> What the exercise asks
Every line of the records below from the line with "This screenshot has height=303, width=517." up to and including the line with "Given: Click the Name column header" must be reproduced exactly, and no line outside that range.

···

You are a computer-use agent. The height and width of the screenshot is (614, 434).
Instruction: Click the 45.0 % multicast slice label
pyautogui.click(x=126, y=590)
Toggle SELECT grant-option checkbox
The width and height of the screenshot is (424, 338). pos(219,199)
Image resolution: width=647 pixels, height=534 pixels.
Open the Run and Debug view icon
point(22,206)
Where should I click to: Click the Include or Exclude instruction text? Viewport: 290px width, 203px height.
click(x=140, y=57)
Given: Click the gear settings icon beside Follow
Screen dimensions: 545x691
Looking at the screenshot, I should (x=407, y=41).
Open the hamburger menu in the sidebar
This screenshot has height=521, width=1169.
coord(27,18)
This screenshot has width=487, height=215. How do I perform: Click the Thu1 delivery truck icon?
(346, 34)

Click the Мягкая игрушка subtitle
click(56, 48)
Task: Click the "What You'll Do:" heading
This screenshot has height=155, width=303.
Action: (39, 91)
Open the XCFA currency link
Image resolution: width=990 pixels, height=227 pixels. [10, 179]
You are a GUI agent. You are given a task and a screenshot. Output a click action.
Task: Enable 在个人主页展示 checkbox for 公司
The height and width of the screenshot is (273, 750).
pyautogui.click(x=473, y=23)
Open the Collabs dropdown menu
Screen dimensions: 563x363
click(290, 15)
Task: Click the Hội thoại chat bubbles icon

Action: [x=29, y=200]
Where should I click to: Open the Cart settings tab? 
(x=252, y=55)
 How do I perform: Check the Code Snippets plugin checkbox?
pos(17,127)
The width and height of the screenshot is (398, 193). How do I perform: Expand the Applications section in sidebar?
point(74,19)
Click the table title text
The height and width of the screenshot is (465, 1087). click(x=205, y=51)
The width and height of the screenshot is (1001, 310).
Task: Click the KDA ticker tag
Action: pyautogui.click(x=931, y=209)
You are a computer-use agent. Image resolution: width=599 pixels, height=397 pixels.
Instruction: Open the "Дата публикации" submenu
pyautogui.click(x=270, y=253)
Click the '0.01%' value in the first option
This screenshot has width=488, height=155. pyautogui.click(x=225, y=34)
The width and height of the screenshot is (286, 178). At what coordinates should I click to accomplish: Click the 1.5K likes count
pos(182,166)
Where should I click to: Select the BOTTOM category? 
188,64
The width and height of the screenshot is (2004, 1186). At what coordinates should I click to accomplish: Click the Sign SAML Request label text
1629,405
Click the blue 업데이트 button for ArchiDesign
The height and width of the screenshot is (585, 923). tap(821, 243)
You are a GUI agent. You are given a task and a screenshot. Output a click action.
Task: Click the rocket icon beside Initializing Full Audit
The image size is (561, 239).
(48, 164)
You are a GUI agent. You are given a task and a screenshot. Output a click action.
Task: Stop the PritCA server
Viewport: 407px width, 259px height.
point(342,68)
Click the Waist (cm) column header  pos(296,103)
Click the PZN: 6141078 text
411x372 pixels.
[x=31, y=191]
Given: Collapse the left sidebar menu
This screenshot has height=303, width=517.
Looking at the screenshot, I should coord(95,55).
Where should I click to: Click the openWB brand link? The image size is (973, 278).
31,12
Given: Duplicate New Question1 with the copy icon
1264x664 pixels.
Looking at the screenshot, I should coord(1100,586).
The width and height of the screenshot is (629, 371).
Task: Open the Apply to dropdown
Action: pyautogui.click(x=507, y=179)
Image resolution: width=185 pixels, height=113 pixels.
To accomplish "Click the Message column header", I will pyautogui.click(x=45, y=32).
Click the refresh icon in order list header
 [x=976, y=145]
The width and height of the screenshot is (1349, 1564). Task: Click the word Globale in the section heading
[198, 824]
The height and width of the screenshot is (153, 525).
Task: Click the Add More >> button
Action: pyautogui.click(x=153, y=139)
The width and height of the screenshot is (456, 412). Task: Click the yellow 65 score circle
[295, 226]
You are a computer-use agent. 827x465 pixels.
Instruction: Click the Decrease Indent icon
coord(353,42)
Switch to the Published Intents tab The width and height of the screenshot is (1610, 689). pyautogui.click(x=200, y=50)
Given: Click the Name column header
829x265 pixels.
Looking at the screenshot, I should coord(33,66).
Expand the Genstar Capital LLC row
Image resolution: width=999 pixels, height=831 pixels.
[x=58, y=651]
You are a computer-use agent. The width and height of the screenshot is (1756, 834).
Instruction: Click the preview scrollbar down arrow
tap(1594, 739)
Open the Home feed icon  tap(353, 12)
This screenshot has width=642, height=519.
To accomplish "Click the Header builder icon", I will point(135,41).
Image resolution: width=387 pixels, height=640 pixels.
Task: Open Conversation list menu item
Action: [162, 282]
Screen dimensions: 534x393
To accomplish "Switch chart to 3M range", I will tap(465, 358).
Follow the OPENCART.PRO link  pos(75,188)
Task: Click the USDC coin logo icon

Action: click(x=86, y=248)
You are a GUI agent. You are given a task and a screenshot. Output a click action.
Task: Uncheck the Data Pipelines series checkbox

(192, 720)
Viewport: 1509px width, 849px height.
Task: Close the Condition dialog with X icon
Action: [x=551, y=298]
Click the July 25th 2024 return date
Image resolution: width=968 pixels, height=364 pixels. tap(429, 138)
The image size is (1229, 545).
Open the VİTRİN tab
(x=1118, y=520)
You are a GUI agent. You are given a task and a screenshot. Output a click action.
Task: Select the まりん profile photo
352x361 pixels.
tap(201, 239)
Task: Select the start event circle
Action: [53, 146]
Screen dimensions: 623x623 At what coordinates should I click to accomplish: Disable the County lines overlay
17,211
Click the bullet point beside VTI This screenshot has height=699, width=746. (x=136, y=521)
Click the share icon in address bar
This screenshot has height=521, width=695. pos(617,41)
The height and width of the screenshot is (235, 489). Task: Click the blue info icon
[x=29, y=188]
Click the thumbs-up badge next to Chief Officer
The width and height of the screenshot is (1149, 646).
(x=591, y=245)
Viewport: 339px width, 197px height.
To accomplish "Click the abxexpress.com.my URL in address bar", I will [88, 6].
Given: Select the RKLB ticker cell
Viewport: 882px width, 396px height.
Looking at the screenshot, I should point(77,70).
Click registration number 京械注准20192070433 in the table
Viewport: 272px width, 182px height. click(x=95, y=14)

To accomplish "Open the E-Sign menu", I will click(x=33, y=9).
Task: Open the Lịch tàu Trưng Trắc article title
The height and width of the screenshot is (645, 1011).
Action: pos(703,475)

···

> Result of the task
This screenshot has height=303, width=517.
Looking at the screenshot, I should coord(95,55).
Where should I click to: Click the openWB brand link? The image size is (973, 278).
31,12
Given: Duplicate New Question1 with the copy icon
1264x664 pixels.
Looking at the screenshot, I should coord(1100,586).
The width and height of the screenshot is (629, 371).
Task: Open the Apply to dropdown
Action: pyautogui.click(x=507, y=179)
Image resolution: width=185 pixels, height=113 pixels.
To accomplish "Click the Message column header", I will pyautogui.click(x=45, y=32).
Click the refresh icon in order list header
 [x=976, y=145]
The width and height of the screenshot is (1349, 1564). Task: Click the word Globale in the section heading
[198, 824]
The height and width of the screenshot is (153, 525).
Task: Click the Add More >> button
Action: pyautogui.click(x=153, y=139)
The width and height of the screenshot is (456, 412). Task: Click the yellow 65 score circle
[295, 226]
You are a computer-use agent. 827x465 pixels.
Instruction: Click the Decrease Indent icon
coord(353,42)
Switch to the Published Intents tab The width and height of the screenshot is (1610, 689). pyautogui.click(x=200, y=50)
Given: Click the Name column header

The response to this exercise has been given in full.